**Условие задания**
Найдите в отрывке ниже каждое употребление слова «еще» и выпишите его вместе с двумя словами, которые идут сразу за ним.

**Исходный текст**
Журналисты еще не осаждали его просьбами высказаться о политической злобе дня. (Он еще не удостоился той высшей степени популярности, когда человека настоятельно просят вслух поговорить о вещах, которыми он не занимается.) За годы войны он не стал разбираться лучше в подпочвенном ходе истории. Все так же взвешивал логические возможности и разумные решения, отдавая предпочтение самым логичным и самым разумным, ибо почитал их наиболее вероятными. Он относил себя к разряду людей «либерал майндид» — «мыслящих либерально» — отвлеченно гуманистически. И это была безусловная правда. Но принадлежность к этому разряду еще не давала — как мог он теперь сам убедиться, припоминая беззаботную поездку с Харальдом по Германии в канун войны, — не давала разуму исторической зоркости. Совсем не такие люди в национально и классово разобщенном мире влияли на течение истории. Абстрактно добрый пацифизм заглянуть поглубже и подальше, как и прежде, не помогал.

Записи о поиске элементов на экранах:
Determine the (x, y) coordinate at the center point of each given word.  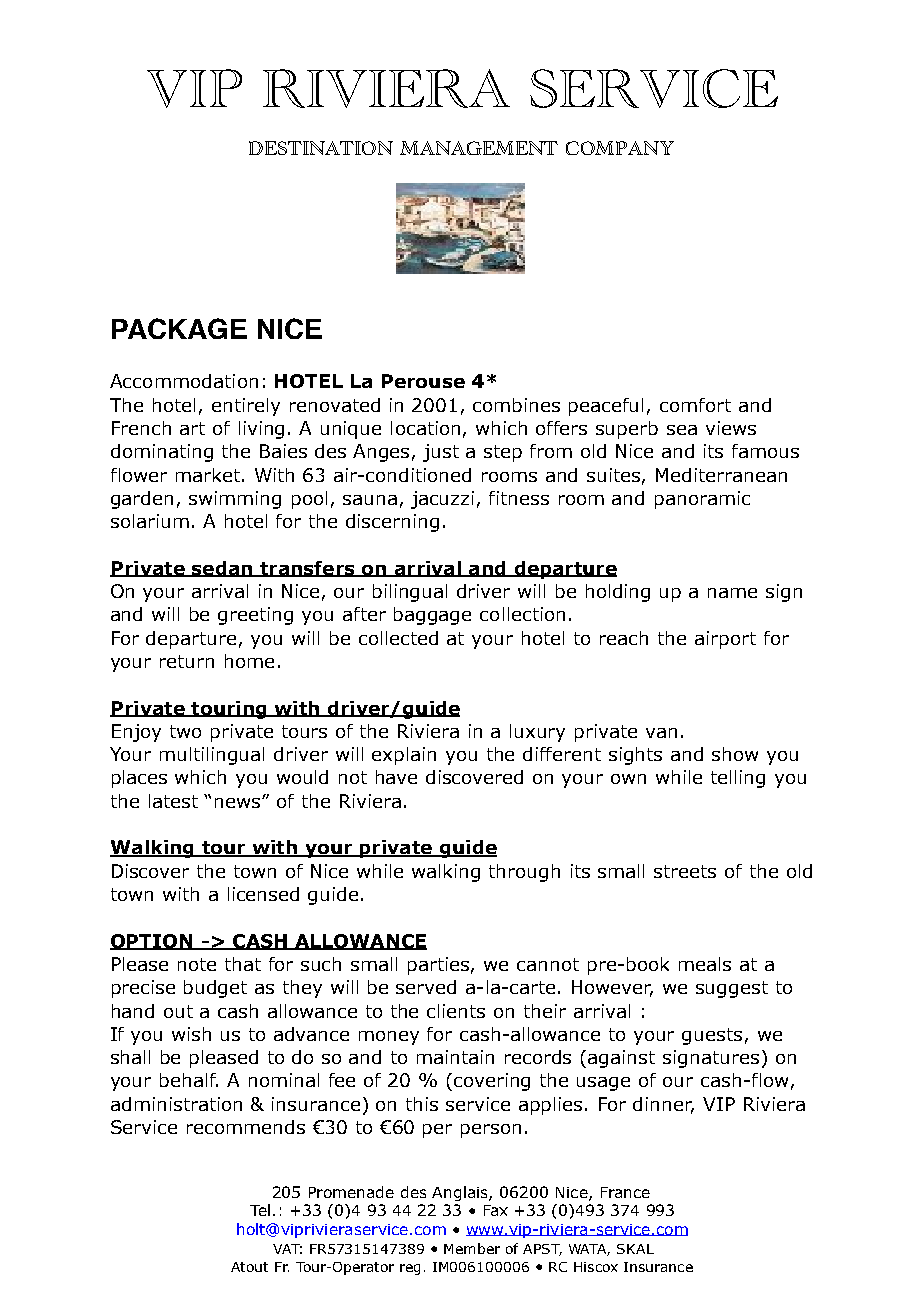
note (197, 964)
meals (705, 964)
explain (404, 756)
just (441, 453)
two (185, 731)
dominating (162, 453)
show (735, 754)
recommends (246, 1127)
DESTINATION (321, 148)
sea (682, 430)
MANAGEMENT (479, 148)
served (426, 987)
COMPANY (620, 148)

**Ответ**
еще не осаждали
еще не удостоился
еще не давала